文章:
● ● ● ● ● ● ●

其中,所述归类模块包括:第二获取单元,设置为获取每个视域的线段特征,所述线段特征包括:视域的起止点坐标和视域内包含的对象轨迹的个数;距离计算单元,设置为获取对象轨迹的起始点与终止点,计算对象轨迹与各个视域的接近程度;第一归类单元,设置为根据所述接近程度,将原始视频包含的各个对象轨迹,划分到该对象轨迹最为接近的视域中;更新单元,设置为根据该对象轨迹的起止点坐标,更新该最为接近的视域的线段特征。
其中,所述第二划分模块包括:活跃度指标计算单元,其中对象轨迹的活跃程度与对象轨迹对应的对象面积及对象轨迹的持续时间呈正相关,所述统计视域的活跃度指标为:将视域内所有对象轨迹的活跃程度进行求和计算,得到视域的活跃度指标;第二划分单元,设置为根据所述活跃度指标是否超出预设门限,将各个视域划分为重要视域和次要视域。
可选地,所述合并处理模块包括:第一合并单元,设置为若所述多个视域均为重要视域,则采用第一预设函数分别求解各个视域的对象轨迹组合的最优解,进而确定该最优解对应的最优对象轨迹组合;第一处理单元,设置为根据所有视域的最优对象轨迹组合,生成视频摘要。
可选地,所述合并处理模块包括:第二合并单元,设置为若所述多个视域均为次要视域,则采用第二预设函数分别求解各个视域的对象轨迹组合的最优解,进而确定该最优解对应的最优对象轨迹组合;第二处理单元,设置为根据所有视域的最优对象轨迹组合,生成视频摘要。
可选地,所述合并处理模块包括:第三合并单元,设置为若所述多个视域中包含重要视域和次要视域,若其中两个重要视域相邻,则合并该两个重要视域为一个重要视域,对合并后的重要视域采用第一预设函数求解对象轨迹组合的最优解;若重要视域彼此不相邻,则采用第一预设函数分别求解各个重要视域的对象轨迹组合的最优解,进而确定该最优解对应的最优对象轨迹组合;采用第二预设函数分别求解各个次要视域的对象轨迹组合的最优解,进而确定该最优解对应的最优对象轨迹组合;第三处理单元,设置为根据所有视域的最优对象轨迹组合,生成视频摘要。
可选地,所述合并处理模块包括:第四合并单元,设置为若所述多个视域中包含重要视域和次要视域,若其中两个重要视域相邻,则合并该两个重要视域为一个重要视域,对合并后的重要视域采用第一预设函数求解对象轨迹组合的最优解;若重要视域彼此不相邻,则采用第一预设函数分别求解各个重要视域的对象轨迹组合的最优解,进而确定该最优解对应的最优对象轨迹组合;次要视域中的对象轨迹按照原始视频复制到背景图像中;第四处理单元,设置为根据处理结果,将各个视域进行合并,生成视频摘要。

● ● ● ● ● ● ●

记录信息:

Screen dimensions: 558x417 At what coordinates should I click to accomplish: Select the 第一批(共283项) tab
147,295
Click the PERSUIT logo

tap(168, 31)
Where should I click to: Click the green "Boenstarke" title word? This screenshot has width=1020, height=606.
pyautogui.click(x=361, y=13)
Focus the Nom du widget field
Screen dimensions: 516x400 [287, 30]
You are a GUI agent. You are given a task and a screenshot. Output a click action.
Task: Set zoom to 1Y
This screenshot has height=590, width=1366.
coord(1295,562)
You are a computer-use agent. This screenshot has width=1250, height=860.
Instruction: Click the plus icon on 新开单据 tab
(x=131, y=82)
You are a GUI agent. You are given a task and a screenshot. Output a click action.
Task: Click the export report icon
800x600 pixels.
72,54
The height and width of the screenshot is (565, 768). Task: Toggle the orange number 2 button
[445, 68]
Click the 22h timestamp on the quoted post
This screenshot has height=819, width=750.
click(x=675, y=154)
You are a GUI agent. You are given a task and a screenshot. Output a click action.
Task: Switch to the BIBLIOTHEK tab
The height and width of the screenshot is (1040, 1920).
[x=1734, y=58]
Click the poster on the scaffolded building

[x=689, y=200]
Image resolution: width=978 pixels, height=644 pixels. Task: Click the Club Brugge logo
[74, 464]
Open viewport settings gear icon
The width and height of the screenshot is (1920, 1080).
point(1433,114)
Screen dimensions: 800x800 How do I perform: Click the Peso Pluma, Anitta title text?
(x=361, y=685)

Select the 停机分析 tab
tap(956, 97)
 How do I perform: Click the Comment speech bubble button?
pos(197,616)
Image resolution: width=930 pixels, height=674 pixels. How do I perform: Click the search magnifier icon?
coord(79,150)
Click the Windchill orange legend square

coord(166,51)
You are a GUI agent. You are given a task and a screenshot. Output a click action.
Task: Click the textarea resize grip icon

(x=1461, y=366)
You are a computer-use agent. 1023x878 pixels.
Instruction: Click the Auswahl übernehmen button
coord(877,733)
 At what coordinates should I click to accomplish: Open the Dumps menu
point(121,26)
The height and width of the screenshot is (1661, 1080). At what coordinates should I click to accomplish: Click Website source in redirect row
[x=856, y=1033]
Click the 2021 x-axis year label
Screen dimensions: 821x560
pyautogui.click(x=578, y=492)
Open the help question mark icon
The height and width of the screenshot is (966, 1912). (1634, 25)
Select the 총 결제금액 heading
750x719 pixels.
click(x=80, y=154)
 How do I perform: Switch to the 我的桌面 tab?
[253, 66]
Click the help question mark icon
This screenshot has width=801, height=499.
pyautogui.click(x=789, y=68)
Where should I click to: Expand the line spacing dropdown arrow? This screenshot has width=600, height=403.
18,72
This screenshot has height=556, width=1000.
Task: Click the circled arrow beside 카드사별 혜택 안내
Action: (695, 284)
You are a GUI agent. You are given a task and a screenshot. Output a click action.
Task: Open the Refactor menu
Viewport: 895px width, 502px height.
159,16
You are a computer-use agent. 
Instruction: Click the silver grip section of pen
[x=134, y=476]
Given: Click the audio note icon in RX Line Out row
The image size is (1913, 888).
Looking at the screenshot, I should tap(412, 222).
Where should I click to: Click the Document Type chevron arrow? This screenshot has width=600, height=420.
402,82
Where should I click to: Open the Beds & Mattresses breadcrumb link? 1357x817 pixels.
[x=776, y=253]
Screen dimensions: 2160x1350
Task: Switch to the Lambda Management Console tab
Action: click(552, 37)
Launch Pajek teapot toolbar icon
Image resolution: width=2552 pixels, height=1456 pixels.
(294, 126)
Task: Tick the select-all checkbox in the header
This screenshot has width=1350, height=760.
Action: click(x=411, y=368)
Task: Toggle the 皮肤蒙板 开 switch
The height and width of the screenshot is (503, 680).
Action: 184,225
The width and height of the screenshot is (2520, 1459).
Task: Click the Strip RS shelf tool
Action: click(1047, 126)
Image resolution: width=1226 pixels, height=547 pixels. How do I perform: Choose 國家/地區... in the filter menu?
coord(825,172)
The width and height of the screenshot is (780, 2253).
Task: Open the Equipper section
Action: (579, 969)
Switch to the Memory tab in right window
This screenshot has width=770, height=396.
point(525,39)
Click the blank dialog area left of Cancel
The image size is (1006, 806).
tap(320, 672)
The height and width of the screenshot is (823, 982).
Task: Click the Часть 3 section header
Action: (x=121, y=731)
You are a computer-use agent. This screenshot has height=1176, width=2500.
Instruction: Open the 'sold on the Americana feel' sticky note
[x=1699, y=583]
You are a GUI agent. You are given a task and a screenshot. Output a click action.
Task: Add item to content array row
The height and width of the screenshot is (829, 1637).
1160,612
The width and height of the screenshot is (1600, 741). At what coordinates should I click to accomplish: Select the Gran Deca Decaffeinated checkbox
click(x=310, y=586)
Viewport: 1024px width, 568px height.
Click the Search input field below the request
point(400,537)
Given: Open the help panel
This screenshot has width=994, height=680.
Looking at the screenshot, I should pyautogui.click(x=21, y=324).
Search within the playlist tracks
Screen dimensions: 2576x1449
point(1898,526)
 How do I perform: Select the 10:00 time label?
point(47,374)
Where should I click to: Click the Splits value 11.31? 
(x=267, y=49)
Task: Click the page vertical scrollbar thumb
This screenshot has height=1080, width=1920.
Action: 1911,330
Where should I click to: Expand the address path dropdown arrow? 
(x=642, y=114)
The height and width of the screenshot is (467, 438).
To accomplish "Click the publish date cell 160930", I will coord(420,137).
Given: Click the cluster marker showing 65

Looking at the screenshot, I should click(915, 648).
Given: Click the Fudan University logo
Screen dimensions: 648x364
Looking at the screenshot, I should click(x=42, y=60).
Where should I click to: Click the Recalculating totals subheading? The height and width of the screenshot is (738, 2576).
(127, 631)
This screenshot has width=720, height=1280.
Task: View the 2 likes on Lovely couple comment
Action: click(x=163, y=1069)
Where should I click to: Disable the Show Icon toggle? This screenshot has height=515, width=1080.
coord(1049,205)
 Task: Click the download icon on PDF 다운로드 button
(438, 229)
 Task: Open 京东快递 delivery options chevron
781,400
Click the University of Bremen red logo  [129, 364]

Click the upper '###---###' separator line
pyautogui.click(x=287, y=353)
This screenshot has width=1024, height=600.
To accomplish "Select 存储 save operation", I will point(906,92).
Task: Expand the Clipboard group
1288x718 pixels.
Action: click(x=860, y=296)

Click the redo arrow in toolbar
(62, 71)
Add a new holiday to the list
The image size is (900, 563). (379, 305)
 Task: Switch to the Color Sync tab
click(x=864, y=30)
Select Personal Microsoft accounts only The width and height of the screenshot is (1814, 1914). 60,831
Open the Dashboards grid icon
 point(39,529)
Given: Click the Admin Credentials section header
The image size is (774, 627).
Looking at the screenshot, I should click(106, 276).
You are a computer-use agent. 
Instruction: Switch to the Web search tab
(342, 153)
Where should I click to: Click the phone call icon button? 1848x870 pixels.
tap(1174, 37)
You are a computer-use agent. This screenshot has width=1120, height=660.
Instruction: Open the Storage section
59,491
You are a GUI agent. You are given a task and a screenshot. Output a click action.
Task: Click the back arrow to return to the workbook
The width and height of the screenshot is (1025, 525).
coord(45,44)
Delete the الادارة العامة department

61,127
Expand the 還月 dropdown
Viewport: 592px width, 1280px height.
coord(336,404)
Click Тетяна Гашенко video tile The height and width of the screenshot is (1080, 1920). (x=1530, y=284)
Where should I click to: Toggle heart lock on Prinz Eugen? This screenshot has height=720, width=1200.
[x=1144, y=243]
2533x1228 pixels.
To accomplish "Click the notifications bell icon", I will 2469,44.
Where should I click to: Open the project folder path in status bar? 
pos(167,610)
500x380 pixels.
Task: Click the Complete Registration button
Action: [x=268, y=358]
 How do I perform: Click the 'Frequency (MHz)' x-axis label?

● ● ● ● ● ● ●

完成以下任务:
1. 根据这篇关于视频摘要的文章,对象轨迹的活跃程度与哪两项呈正相关?
2. 请从这篇关于视频摘要的文章的最后一句之后接着往下写。

书面回答:
1. 与对象轨迹对应的对象面积及对象轨迹的持续时间呈正相关。

2.
本发明实施例的有益效果:在本发明实施例的视频摘要生成方法中,通过对重要视域和次要视域内的对象轨迹的并行处理,减少了轨迹组合的运算量,加快了运算速度,使用户更加简单明了的关注重要视域内的主要目标。
图1为本发明实施例的视频摘要生成方法的基本步骤流程图;
图2为本发明实施例的视频摘要生成方法的应用图之一;
图3为本发明实施例的视频摘要生成方法的应用图之二;
图4为本发明实施例的视频摘要生成方法的应用图之三;
图5为本发明实施例的视频摘要生成方法的应用图之四;
图6为本发明实施例的视频摘要生成装置的结构示意图。
为使本发明要解决的技术问题、技术方案和优点更加清楚,下面将结合附图及具体实施例进行详细描述。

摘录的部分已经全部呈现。